- **提示文**:
ZNET TOWN mobile (スマートフォン・タブレット)
地図出力サービス
冊子の持ち運びの必要なし。欲しいときに欲しい部分だけを印刷できるサービスです。索引図からの検索が可能で、必要な場所をすぐに印刷出来るほか、好きな場所を中央に配置して印刷が可能です。インターネット上からクレジット決済で印刷出来るほか、コンビニのマルチコピー機から印刷が可能です。対応しているコンビニはセブンイレブン、ローソン、ファミリーマート(いずれも一部店舗除く)です。
ZENRIN GIS
GISとはあまり聞きなれない言葉ですが、地理情報システム(Geographic Information Systems)の略で、地図にさまざまなデータを重ね合わせて表示するシステムのことです。地図上に文字や数字、画像などを重ね、データに基づいた検索や分析、シミュレーションなどが可能になります。顧客情報管理や、行政サービスを始めとして、あらゆるシーンで活用されています。なお、いずれも企業向けの商品であり、商品は購入に制限があるものもあります。ここでは、そのうちのいくつかを紹介します。
ZENRIN GISアプリケーション
既存の業務システムやWebページにゼンリンの地図情報を組み込むサービスです。不動産会社のWebページの他、経路案内のアプリケーションにも組み込まれています。グーグルマッププラットフォームも、ZENRIN GISアプリケーションのうちの1つとして紹介されています。
ZENRIN GISコンテンツ
地図上に様々な統計や各種情報と組み合わせることで、効果的な分析が可能になります。業種や業務に応じて、必要なデータを地図上に表示することが出来ます。
行政区分地図データ/統計地図データ/メッシュ統計地図データ/年収階級別世帯数推計データ/貯蓄階級別世帯数推計データ/消費支出推計データ/商業集積統計データ/建物統計データ/建物ポイントデータ/ブルーマップデータ/路線価データ/地価公示・地価調査データ/都市計画データ/電話帳データなど
さらに、近年注目を集めているのが3D地図データです。実際の街並みを忠実に再現しています。建築や都市再開発などのプレゼンテーションのみならず、車の自動運転や防災シミュレーション、さらにはバーチャルリアリティゲームの開発にまで活用されています。
カーナビソフト
私たちの生活にもっとも身近な地図情報は、このカーナビソフトでしょう。パナソニックが発売する「Gorilla」「Strada」といったナビゲーションソフトを中心に、ゼンリンの正確な地図情報が活かされています。カーナビソフトに占めるゼンリンのシェアは7割ほどとも言われています。ゼンリンの公式ショップからは、アップデータパッケージを購入することが出来ます。
マップデザイン「地図ステーショナリーmati mati」

- **課題 1**: 地図サービスの文章から、「ZNET TOWN mobile」で始まり「1つとして紹介されています。」で終わる部分をそのまま書き写してください。
- **課題 2**: 地図サービスを紹介する文章を、最後に示された行の後から書き継いでください。
この後のエントリは、上の地図サービスの文章とは関係がありません。

- **提供資料**:

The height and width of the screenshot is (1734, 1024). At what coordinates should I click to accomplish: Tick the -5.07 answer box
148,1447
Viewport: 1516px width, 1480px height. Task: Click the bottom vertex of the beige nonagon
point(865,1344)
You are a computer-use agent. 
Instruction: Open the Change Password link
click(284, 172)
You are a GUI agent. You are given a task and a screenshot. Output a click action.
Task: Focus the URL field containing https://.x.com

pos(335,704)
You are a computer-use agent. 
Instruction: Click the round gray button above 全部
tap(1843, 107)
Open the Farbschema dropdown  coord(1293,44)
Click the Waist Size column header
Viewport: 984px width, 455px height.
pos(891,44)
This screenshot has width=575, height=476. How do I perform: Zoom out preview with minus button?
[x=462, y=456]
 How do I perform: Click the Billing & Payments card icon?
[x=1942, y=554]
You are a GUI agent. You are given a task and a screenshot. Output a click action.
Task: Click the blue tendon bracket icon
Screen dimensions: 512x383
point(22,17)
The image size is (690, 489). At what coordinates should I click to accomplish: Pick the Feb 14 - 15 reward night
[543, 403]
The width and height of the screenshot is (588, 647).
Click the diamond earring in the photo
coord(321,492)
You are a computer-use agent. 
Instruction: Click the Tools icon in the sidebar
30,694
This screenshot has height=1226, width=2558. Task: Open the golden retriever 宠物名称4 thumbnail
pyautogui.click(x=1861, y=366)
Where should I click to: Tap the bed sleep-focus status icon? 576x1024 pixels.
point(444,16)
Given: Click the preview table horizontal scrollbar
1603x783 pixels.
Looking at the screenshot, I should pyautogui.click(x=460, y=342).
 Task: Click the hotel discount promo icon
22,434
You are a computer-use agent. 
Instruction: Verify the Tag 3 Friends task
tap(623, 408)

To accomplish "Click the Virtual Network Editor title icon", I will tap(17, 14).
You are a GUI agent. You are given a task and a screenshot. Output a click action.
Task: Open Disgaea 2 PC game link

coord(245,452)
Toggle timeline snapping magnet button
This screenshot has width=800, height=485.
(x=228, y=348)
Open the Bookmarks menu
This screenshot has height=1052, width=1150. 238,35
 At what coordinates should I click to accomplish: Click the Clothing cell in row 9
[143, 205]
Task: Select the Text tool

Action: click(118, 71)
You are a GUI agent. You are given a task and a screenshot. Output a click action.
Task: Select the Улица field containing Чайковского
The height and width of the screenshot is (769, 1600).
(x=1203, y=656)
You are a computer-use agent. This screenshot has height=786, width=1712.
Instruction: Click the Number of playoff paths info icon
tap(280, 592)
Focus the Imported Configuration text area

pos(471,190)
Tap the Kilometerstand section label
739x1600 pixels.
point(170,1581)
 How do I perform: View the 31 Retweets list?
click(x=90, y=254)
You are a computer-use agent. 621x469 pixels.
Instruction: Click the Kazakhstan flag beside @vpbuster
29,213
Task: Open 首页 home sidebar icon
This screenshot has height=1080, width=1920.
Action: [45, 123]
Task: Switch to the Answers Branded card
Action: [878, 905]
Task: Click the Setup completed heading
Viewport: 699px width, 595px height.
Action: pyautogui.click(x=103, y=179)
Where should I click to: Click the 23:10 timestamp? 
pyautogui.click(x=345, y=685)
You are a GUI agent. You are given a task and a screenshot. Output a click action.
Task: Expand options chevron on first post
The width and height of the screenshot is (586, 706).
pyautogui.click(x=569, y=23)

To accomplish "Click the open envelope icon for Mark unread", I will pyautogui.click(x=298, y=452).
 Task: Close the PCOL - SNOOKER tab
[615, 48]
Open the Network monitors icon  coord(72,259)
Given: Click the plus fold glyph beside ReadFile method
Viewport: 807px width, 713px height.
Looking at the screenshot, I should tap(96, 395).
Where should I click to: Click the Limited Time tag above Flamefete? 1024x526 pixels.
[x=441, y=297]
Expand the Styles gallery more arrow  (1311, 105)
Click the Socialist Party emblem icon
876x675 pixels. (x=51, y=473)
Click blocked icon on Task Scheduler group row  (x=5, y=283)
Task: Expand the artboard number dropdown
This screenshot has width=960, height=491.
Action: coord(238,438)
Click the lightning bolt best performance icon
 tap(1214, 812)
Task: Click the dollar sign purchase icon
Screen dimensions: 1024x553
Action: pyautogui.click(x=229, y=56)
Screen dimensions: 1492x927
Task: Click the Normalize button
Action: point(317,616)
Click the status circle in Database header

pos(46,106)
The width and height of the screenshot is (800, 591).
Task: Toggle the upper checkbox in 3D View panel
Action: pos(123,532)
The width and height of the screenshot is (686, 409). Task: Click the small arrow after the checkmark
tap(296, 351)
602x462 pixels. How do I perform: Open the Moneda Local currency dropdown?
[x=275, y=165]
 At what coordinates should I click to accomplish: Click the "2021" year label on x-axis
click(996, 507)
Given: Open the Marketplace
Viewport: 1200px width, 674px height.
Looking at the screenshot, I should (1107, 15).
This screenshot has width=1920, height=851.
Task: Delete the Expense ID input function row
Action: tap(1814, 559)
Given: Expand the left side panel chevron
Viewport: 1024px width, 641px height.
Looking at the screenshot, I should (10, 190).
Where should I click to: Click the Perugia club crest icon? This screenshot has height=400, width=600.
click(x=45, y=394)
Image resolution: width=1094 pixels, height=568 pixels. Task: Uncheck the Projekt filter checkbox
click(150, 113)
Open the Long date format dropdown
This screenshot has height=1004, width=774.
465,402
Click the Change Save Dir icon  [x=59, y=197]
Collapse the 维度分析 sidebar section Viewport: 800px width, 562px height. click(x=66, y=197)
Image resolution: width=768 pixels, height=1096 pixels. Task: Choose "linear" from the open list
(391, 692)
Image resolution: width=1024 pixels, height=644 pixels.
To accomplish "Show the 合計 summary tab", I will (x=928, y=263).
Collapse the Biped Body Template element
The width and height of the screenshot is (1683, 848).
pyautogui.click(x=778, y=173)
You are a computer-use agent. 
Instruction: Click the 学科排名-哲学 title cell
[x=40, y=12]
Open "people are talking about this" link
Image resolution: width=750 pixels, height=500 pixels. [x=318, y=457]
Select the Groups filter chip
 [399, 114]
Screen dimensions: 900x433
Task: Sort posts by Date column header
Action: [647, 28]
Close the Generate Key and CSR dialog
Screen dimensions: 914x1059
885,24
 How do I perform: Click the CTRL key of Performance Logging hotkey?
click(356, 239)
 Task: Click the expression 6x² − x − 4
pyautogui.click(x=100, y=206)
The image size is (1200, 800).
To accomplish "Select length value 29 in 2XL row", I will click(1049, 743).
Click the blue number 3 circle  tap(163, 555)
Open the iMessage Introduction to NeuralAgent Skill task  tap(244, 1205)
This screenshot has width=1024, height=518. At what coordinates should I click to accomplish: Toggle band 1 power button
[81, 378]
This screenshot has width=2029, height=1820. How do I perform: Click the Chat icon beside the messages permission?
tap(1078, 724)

- **課題の解答 1**:
ZNET TOWN mobile (スマートフォン・タブレット)
地図出力サービス
冊子の持ち運びの必要なし。欲しいときに欲しい部分だけを印刷できるサービスです。索引図からの検索が可能で、必要な場所をすぐに印刷出来るほか、好きな場所を中央に配置して印刷が可能です。インターネット上からクレジット決済で印刷出来るほか、コンビニのマルチコピー機から印刷が可能です。対応しているコンビニはセブンイレブン、ローソン、ファミリーマート(いずれも一部店舗除く)です。
ZENRIN GIS
GISとはあまり聞きなれない言葉ですが、地理情報システム(Geographic Information Systems)の略で、地図にさまざまなデータを重ね合わせて表示するシステムのことです。地図上に文字や数字、画像などを重ね、データに基づいた検索や分析、シミュレーションなどが可能になります。顧客情報管理や、行政サービスを始めとして、あらゆるシーンで活用されています。なお、いずれも企業向けの商品であり、商品は購入に制限があるものもあります。ここでは、そのうちのいくつかを紹介します。
ZENRIN GISアプリケーション
既存の業務システムやWebページにゼンリンの地図情報を組み込むサービスです。不動産会社のWebページの他、経路案内のアプリケーションにも組み込まれています。グーグルマッププラットフォームも、ZENRIN GISアプリケーションのうちの1つとして紹介されています。

- **課題の解答 2**:
地図マニアにはたまらない!?ゼンリンが地図をモチーフにした生活雑貨を開発しました。その名も「mati mati」.。ちょっとお洒落なデザインですが、どれも実在の都市地図をもとにしています。さらに、例えば、仙台なら「街路樹」、名古屋なら「モーニング」、広島なら「路面電車」と都市毎にテーマをもってデザインされている本格派です。オンラインショップの他、一部の量販店でも販売しています。詳しくは公式Webで確認してください。また、イベント向け等のオリジナル地域グッズのオーダーにも対応していますので、コレクターの方は要注目です。
行政支援・企画地図・オーダー地図
住宅地図というと、普段の私たちの生活から遠い印象を持ちますが、その地図データはカーナビ以外にも様々な場所で活用されています。特に近年では、住宅地図調査の経験や豊富な実績をもとに、ハザードマップや防災マップも製作しています。この他にも、自治体や企業からのオーダーにあわせ、観光マップや防犯マップ、教習所マップなど、様々な地図を製作しています。お住まいの地域や出かけた先で配布されているこのような地図にも、よく見るとゼンリンのマークが入っているかもしれません。是非、チェックしてみてください。
ゼンリンの総力を集めた!?2つの地図商品
ゼンリンが独自に製作する企画地図として、旅行者向けに「道の駅 旅案内全国地図」や子ども向けに「地図作りで発見!まちたんけんキット」が発売されています。前者は単なる観光ロードマップではなく、ゼンリンの持つ地図情報を最大限に発揮し、全国1145か所の道の駅の営業時間や定休日だけでなく、詳細な店舗紹介やご当地グルメまでも網羅しており、ドライブに欠かせない1冊となっています。後者は、子どもたちが地図のみならず、その地域に興味を持つように作られており。将来の地図好きを育成するという、これまでにない商品です。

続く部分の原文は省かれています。